Task statement:
Working line by line, output the entries below exactly as they appear.

Top of Input for this task

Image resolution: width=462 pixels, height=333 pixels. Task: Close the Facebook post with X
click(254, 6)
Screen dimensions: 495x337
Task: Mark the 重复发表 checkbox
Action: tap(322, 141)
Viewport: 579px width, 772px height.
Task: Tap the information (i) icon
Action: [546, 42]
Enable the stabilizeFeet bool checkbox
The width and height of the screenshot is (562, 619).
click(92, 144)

Bottom of Input for this task

Reply:
Image resolution: width=462 pixels, height=333 pixels. Task: Close the Facebook post with X
click(254, 6)
Screen dimensions: 495x337
Task: Mark the 重复发表 checkbox
Action: tap(322, 141)
Viewport: 579px width, 772px height.
Task: Tap the information (i) icon
Action: [546, 42]
Enable the stabilizeFeet bool checkbox
The width and height of the screenshot is (562, 619).
click(92, 144)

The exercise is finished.